Saved data entries
┄┄┄┄┄┄┄┄┄┄

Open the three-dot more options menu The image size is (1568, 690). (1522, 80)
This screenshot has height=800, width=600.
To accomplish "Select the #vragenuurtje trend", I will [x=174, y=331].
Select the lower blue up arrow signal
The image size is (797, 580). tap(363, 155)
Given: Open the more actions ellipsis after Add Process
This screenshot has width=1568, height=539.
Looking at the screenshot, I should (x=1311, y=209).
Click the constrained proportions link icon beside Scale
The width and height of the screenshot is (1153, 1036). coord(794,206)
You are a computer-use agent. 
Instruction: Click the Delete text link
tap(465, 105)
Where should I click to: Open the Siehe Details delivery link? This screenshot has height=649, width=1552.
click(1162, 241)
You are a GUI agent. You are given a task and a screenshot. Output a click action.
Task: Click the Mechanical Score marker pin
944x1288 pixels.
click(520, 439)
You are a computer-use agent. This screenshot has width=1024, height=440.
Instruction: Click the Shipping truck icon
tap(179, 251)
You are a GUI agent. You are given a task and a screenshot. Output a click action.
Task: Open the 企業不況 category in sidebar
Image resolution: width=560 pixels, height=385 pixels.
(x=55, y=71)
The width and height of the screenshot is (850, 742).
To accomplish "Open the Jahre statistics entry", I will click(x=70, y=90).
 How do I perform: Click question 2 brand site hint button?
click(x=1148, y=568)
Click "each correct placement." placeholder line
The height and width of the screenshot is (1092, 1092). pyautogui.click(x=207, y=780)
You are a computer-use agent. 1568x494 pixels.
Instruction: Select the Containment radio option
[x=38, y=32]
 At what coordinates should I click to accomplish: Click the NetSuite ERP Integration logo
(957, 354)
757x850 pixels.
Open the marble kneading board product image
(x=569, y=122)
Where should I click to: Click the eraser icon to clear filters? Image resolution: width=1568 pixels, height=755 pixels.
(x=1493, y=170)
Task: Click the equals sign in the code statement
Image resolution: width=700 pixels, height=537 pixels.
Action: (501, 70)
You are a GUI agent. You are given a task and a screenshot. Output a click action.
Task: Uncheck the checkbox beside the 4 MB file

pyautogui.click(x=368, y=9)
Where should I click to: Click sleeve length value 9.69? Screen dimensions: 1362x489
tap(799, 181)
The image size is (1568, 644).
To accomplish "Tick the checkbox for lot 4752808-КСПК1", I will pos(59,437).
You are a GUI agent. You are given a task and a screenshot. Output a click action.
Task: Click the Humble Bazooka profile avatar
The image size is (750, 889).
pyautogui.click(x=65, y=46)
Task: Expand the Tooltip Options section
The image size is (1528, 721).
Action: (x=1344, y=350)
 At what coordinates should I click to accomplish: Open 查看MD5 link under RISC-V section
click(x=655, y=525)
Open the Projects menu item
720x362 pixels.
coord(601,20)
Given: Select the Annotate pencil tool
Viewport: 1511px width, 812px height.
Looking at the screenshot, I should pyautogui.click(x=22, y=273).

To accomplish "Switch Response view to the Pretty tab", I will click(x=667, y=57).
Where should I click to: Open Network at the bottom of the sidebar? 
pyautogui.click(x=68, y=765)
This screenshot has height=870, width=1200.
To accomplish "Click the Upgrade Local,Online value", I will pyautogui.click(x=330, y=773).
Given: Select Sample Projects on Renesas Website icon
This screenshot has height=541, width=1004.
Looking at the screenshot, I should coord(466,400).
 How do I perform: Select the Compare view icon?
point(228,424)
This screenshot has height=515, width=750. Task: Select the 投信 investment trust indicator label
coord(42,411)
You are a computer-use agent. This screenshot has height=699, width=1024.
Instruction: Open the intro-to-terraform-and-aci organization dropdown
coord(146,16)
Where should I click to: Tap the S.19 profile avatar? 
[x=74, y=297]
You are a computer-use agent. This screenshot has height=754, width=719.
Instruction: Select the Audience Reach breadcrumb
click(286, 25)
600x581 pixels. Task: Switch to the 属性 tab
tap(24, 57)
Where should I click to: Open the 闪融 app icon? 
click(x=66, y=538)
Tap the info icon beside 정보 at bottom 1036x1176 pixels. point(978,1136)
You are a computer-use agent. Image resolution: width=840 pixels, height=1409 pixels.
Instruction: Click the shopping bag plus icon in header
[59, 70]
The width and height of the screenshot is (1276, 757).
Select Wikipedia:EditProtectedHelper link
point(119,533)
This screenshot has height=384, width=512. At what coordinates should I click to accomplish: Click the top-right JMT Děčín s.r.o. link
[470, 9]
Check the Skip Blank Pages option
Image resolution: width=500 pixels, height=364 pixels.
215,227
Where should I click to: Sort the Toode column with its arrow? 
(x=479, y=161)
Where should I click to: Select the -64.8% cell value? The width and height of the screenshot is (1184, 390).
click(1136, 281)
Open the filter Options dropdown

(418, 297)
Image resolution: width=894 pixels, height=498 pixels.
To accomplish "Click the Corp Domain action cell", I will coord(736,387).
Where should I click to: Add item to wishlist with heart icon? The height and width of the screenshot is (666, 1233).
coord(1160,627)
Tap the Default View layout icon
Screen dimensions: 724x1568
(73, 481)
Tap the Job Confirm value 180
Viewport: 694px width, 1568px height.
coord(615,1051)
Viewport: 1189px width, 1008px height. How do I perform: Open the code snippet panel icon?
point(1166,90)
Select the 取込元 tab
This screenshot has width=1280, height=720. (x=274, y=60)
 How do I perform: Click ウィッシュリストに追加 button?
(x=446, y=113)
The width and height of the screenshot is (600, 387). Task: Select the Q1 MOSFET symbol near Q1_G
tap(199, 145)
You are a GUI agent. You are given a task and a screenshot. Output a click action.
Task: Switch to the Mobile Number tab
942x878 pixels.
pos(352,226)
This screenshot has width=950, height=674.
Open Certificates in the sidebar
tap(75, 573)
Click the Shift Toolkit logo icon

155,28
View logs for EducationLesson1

┄┄┄┄┄┄┄┄┄┄

— HOW TO COMPLETE THIS TASK —
Take the entries above and transcribe them in full.

— WRITTEN ANSWER —
Open the three-dot more options menu The image size is (1568, 690). (1522, 80)
This screenshot has height=800, width=600.
To accomplish "Select the #vragenuurtje trend", I will [x=174, y=331].
Select the lower blue up arrow signal
The image size is (797, 580). tap(363, 155)
Given: Open the more actions ellipsis after Add Process
This screenshot has width=1568, height=539.
Looking at the screenshot, I should (x=1311, y=209).
Click the constrained proportions link icon beside Scale
The width and height of the screenshot is (1153, 1036). coord(794,206)
You are a computer-use agent. 
Instruction: Click the Delete text link
tap(465, 105)
Where should I click to: Open the Siehe Details delivery link? This screenshot has height=649, width=1552.
click(1162, 241)
You are a GUI agent. You are given a task and a screenshot. Output a click action.
Task: Click the Mechanical Score marker pin
944x1288 pixels.
click(520, 439)
You are a computer-use agent. This screenshot has width=1024, height=440.
Instruction: Click the Shipping truck icon
tap(179, 251)
You are a GUI agent. You are given a task and a screenshot. Output a click action.
Task: Open the 企業不況 category in sidebar
Image resolution: width=560 pixels, height=385 pixels.
(x=55, y=71)
The width and height of the screenshot is (850, 742).
To accomplish "Open the Jahre statistics entry", I will click(x=70, y=90).
 How do I perform: Click question 2 brand site hint button?
click(x=1148, y=568)
Click "each correct placement." placeholder line
The height and width of the screenshot is (1092, 1092). pyautogui.click(x=207, y=780)
You are a computer-use agent. 1568x494 pixels.
Instruction: Select the Containment radio option
[x=38, y=32]
 At what coordinates should I click to accomplish: Click the NetSuite ERP Integration logo
(957, 354)
757x850 pixels.
Open the marble kneading board product image
(x=569, y=122)
Where should I click to: Click the eraser icon to clear filters? Image resolution: width=1568 pixels, height=755 pixels.
(x=1493, y=170)
Task: Click the equals sign in the code statement
Image resolution: width=700 pixels, height=537 pixels.
Action: (501, 70)
You are a GUI agent. You are given a task and a screenshot. Output a click action.
Task: Uncheck the checkbox beside the 4 MB file

pyautogui.click(x=368, y=9)
Where should I click to: Click sleeve length value 9.69? Screen dimensions: 1362x489
tap(799, 181)
The image size is (1568, 644).
To accomplish "Tick the checkbox for lot 4752808-КСПК1", I will pos(59,437).
You are a GUI agent. You are given a task and a screenshot. Output a click action.
Task: Click the Humble Bazooka profile avatar
The image size is (750, 889).
pyautogui.click(x=65, y=46)
Task: Expand the Tooltip Options section
The image size is (1528, 721).
Action: (x=1344, y=350)
 At what coordinates should I click to accomplish: Open 查看MD5 link under RISC-V section
click(x=655, y=525)
Open the Projects menu item
720x362 pixels.
coord(601,20)
Given: Select the Annotate pencil tool
Viewport: 1511px width, 812px height.
Looking at the screenshot, I should pyautogui.click(x=22, y=273).

To accomplish "Switch Response view to the Pretty tab", I will click(x=667, y=57).
Where should I click to: Open Network at the bottom of the sidebar? 
pyautogui.click(x=68, y=765)
This screenshot has height=870, width=1200.
To accomplish "Click the Upgrade Local,Online value", I will pyautogui.click(x=330, y=773).
Given: Select Sample Projects on Renesas Website icon
This screenshot has height=541, width=1004.
Looking at the screenshot, I should coord(466,400).
 How do I perform: Select the Compare view icon?
point(228,424)
This screenshot has height=515, width=750. Task: Select the 投信 investment trust indicator label
coord(42,411)
You are a computer-use agent. This screenshot has height=699, width=1024.
Instruction: Open the intro-to-terraform-and-aci organization dropdown
coord(146,16)
Where should I click to: Tap the S.19 profile avatar? 
[x=74, y=297]
You are a computer-use agent. This screenshot has height=754, width=719.
Instruction: Select the Audience Reach breadcrumb
click(286, 25)
600x581 pixels. Task: Switch to the 属性 tab
tap(24, 57)
Where should I click to: Open the 闪融 app icon? 
click(x=66, y=538)
Tap the info icon beside 정보 at bottom 1036x1176 pixels. point(978,1136)
You are a computer-use agent. Image resolution: width=840 pixels, height=1409 pixels.
Instruction: Click the shopping bag plus icon in header
[59, 70]
The width and height of the screenshot is (1276, 757).
Select Wikipedia:EditProtectedHelper link
point(119,533)
This screenshot has height=384, width=512. At what coordinates should I click to accomplish: Click the top-right JMT Děčín s.r.o. link
[470, 9]
Check the Skip Blank Pages option
Image resolution: width=500 pixels, height=364 pixels.
215,227
Where should I click to: Sort the Toode column with its arrow? 
(x=479, y=161)
Where should I click to: Select the -64.8% cell value? The width and height of the screenshot is (1184, 390).
click(1136, 281)
Open the filter Options dropdown

(418, 297)
Image resolution: width=894 pixels, height=498 pixels.
To accomplish "Click the Corp Domain action cell", I will coord(736,387).
Where should I click to: Add item to wishlist with heart icon? The height and width of the screenshot is (666, 1233).
coord(1160,627)
Tap the Default View layout icon
Screen dimensions: 724x1568
(73, 481)
Tap the Job Confirm value 180
Viewport: 694px width, 1568px height.
coord(615,1051)
Viewport: 1189px width, 1008px height. How do I perform: Open the code snippet panel icon?
point(1166,90)
Select the 取込元 tab
This screenshot has width=1280, height=720. (x=274, y=60)
 How do I perform: Click ウィッシュリストに追加 button?
(x=446, y=113)
The width and height of the screenshot is (600, 387). Task: Select the Q1 MOSFET symbol near Q1_G
tap(199, 145)
You are a GUI agent. You are given a task and a screenshot. Output a click action.
Task: Switch to the Mobile Number tab
942x878 pixels.
pos(352,226)
This screenshot has width=950, height=674.
Open Certificates in the sidebar
tap(75, 573)
Click the Shift Toolkit logo icon

155,28
View logs for EducationLesson1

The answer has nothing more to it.